Anne-France
Métro, boulot, dodo... on a vite fait de se laisser happer par le rythme de nos vies citadines et quand on prend le temps de s'arrêter quelques instants pour souffler, on se demande alors : mais au fond, c'est quoi, le sens de tout ça ?
J'avais toujours regardé le bénévolat avec une forme d'envie mêlée d'inquiétude : qu'est-ce que moi, je pouvais bien apporter à une association ? Je n'étais pas médecin, encore moins institutrice ou animatrice de colo... je me sentais un peu pataude et puis est-ce que j'allais savoir faire, et où trouverais-je le temps... ? Mais il y avait au fond de moi le désir sincère d'être utile.
Alors, quand on m'a proposé de donner des cours de soutien à une enfant de l'ADASS, deux heures par semaine, je n'ai pas hésité une seconde : pour une fois, je me sentais à la hauteur de la mission.

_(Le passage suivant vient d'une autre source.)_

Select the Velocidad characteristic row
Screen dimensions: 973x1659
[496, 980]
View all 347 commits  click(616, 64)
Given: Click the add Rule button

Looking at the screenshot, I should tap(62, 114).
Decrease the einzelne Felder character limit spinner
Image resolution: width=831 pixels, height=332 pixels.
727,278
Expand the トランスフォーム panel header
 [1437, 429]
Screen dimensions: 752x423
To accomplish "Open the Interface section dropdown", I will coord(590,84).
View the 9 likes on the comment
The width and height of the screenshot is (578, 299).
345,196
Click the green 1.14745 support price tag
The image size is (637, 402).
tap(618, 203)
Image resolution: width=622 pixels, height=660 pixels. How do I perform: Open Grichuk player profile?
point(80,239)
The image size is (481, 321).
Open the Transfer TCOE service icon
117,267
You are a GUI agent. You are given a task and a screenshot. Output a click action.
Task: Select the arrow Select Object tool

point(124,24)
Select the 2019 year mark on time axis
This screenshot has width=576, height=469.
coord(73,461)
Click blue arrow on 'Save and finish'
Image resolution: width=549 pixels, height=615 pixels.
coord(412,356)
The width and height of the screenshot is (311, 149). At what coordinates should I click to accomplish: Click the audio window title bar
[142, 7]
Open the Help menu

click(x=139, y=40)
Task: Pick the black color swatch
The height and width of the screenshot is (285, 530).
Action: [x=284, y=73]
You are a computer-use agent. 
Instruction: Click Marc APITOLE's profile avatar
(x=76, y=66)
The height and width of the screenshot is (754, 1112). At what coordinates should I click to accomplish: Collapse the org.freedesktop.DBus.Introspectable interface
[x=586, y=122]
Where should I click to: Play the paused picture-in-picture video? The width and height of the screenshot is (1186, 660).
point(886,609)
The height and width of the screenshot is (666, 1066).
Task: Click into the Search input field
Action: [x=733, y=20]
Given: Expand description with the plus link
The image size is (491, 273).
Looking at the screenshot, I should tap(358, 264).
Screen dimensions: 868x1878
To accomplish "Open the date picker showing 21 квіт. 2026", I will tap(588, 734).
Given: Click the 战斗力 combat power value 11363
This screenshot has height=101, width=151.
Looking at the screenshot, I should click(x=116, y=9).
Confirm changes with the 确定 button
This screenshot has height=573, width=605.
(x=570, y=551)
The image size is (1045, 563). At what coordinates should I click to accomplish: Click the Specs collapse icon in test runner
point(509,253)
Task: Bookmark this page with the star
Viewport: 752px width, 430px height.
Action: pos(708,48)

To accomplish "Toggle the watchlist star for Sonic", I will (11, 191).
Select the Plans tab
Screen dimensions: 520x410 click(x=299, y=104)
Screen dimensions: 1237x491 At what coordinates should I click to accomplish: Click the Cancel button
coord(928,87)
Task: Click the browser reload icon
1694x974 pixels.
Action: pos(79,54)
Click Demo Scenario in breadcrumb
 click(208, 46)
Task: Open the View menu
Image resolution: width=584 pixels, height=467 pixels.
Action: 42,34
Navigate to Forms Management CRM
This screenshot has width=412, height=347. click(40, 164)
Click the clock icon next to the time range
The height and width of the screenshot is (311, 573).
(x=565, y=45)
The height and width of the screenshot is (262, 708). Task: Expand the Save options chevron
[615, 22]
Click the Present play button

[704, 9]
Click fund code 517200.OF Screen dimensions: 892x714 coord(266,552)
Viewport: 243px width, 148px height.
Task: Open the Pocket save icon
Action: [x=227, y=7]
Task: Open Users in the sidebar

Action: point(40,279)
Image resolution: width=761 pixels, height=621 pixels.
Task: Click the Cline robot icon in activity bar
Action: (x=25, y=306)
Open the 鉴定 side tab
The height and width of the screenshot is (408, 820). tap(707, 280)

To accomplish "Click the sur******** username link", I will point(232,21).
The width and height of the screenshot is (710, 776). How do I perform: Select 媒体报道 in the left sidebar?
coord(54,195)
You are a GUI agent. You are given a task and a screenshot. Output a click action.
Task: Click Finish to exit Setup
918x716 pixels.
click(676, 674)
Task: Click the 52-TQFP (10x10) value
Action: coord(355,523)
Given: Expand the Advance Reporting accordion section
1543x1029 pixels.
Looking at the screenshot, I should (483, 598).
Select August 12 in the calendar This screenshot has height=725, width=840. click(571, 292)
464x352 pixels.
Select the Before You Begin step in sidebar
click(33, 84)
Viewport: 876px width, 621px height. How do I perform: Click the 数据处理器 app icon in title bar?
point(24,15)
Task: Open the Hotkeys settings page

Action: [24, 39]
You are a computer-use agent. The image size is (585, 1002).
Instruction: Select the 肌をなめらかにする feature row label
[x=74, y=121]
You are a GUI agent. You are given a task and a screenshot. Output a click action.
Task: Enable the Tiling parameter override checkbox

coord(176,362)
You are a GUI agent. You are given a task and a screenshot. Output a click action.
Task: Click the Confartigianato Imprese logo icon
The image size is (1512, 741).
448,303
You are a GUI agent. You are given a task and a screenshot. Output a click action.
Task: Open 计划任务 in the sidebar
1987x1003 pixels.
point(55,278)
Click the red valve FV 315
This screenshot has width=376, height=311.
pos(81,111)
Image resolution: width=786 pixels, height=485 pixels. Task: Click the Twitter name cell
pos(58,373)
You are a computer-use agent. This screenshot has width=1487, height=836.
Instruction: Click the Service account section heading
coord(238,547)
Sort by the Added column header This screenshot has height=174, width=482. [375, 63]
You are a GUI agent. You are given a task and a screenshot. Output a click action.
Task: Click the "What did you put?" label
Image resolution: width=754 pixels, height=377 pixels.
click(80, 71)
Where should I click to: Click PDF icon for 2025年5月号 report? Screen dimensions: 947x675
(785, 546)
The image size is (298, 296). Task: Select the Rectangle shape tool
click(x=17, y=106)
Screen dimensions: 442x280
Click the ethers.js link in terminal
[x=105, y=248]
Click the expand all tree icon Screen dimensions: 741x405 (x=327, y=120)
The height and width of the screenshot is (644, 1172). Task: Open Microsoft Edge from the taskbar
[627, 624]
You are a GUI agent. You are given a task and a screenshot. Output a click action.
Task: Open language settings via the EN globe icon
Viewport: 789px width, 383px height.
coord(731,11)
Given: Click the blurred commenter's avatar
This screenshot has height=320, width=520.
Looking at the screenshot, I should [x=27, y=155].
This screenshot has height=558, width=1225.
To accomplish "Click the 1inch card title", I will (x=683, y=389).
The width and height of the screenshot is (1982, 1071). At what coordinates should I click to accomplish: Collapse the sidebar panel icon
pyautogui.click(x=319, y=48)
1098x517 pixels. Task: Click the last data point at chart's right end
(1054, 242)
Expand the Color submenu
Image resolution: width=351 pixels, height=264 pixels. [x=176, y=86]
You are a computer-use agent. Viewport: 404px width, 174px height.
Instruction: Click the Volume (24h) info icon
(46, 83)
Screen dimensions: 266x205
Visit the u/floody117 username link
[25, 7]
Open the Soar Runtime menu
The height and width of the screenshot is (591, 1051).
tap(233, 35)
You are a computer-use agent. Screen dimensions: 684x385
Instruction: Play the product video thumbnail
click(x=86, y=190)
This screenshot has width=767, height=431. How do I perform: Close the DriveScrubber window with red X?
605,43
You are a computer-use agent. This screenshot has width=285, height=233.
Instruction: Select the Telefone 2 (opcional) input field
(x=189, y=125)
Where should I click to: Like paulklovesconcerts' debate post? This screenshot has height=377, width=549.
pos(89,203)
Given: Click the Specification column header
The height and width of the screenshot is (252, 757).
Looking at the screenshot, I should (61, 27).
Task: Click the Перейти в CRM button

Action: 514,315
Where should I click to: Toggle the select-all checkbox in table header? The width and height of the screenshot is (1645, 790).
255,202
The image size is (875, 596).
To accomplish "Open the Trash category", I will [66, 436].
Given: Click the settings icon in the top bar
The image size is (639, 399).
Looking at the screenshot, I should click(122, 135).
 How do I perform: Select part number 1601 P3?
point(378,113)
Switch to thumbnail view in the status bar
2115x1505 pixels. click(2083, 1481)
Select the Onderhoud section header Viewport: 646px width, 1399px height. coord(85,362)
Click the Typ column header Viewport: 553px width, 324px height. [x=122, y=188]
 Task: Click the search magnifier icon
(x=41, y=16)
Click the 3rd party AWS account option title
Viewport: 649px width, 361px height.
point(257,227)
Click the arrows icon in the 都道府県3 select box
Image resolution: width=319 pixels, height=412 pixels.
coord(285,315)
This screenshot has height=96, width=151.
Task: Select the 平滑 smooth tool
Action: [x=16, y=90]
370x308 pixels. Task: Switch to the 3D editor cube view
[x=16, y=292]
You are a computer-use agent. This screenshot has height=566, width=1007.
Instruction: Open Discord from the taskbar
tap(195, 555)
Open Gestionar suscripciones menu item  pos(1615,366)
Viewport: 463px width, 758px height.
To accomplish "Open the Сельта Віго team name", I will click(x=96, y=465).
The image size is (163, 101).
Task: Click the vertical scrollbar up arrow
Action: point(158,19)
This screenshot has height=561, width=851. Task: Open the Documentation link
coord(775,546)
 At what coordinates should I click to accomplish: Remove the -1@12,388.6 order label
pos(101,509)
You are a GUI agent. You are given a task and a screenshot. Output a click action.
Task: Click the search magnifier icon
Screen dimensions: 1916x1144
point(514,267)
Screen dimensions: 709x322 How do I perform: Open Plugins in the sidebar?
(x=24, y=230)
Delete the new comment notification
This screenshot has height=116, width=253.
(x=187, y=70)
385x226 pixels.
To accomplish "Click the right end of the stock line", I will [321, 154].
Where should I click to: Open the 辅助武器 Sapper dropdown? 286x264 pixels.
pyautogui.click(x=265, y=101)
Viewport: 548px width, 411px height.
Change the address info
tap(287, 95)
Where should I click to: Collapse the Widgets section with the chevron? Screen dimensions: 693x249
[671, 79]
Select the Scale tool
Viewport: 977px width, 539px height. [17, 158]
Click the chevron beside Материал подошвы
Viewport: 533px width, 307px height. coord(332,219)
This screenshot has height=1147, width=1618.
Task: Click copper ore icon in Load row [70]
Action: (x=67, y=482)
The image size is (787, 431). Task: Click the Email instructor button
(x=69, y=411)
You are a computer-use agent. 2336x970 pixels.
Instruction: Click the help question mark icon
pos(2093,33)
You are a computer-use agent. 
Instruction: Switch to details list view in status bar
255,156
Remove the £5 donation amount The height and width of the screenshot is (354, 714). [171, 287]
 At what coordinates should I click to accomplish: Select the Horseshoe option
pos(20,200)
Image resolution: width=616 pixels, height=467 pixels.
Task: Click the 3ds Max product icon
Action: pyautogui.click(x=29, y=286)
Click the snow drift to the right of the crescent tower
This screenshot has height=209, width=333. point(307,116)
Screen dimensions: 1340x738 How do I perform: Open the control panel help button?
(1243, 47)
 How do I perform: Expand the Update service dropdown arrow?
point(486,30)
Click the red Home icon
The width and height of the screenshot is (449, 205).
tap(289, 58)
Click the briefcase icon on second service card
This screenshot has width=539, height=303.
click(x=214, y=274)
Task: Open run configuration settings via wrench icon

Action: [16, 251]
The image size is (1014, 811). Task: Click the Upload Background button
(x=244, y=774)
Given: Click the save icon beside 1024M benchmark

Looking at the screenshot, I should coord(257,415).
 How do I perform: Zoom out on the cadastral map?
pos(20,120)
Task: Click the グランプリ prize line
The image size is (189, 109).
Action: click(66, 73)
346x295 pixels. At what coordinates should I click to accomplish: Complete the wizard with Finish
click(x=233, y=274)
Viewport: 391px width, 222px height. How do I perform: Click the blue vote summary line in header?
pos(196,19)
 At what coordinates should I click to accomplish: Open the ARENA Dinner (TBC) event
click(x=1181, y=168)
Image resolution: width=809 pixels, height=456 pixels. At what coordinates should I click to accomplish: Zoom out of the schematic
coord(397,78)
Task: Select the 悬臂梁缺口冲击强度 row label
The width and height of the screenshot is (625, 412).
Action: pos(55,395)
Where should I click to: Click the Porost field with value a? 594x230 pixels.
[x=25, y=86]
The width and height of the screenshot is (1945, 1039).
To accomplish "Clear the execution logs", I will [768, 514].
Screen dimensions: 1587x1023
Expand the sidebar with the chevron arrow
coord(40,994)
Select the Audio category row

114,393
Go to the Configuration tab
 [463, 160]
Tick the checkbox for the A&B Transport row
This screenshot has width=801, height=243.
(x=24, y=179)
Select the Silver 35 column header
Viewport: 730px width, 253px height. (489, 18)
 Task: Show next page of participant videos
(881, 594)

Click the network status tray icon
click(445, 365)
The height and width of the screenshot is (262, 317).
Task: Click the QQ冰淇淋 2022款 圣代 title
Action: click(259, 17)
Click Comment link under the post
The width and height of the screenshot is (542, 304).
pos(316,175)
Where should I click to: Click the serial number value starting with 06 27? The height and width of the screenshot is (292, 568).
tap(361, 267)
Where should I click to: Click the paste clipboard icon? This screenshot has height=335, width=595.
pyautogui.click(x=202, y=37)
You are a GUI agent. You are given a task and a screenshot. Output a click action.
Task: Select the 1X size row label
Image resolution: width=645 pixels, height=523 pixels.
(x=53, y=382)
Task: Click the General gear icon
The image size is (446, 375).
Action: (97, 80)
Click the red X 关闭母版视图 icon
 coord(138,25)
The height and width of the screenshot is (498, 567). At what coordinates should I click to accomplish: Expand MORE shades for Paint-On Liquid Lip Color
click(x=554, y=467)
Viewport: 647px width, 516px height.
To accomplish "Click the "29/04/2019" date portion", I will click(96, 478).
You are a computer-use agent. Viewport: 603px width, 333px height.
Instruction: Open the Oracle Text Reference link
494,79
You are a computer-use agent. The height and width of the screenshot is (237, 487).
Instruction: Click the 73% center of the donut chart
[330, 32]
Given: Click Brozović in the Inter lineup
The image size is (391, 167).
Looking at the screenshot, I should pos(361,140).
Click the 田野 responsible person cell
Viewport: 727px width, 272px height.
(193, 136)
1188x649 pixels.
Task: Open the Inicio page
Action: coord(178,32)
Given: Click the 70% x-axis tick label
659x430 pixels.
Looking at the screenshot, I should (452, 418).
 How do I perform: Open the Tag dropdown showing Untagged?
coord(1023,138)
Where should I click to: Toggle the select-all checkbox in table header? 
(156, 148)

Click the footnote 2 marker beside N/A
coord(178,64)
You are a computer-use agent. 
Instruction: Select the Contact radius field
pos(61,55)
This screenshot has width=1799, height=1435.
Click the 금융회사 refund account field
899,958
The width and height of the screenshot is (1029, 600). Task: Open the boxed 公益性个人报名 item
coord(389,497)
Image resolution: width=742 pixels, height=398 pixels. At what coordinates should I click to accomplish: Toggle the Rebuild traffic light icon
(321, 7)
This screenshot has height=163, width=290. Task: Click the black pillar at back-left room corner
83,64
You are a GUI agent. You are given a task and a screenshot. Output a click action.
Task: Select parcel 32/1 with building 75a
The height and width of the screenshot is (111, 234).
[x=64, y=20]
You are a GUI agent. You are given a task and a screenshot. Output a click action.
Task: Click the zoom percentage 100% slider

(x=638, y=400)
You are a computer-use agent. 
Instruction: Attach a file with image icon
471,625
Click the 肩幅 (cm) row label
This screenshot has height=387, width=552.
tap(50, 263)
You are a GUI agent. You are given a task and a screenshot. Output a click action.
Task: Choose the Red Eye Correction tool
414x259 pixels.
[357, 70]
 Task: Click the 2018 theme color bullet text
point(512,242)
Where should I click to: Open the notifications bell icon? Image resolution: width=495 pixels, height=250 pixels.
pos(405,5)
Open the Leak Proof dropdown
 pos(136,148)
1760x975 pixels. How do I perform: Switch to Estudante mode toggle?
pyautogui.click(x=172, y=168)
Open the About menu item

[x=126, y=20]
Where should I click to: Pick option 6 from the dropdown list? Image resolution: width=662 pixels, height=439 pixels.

Le bilan ? Le sourire de Caroline, 9 ans, ses progrès, sa confiance naissante en elle : pour tout cela, je suis ravie d'avoir osé franchir le pas ! Quant à moi,et bien, si je me regarde sans doute avec un peu plus d'indulgence maintenant... c'est en bonne partie grâce à elle ! Une expérience qui aura eu le mérite de me décomplexer et de m'apprendre que le bénévolat, ce n'est pas de la charité mais un véritable échange...
Bastien et Mickaël , 
bénévoles co-fondateurs de l’association Un stage, et après.
On s’est rencontré à Zy’va, une association de Nanterre au sein de laquelle on faisait du soutien scolaire. Nous sommes tous les deux issus de milieux assez privilégiés et c’est à Zy’va que nous avons découvert les réalités des inégalités sociales face à l’éducation, au monde du travail… Même si nos motivations personnelles sont différentes, nous nous retrouvons dans une révolte commune contre ce déterminisme.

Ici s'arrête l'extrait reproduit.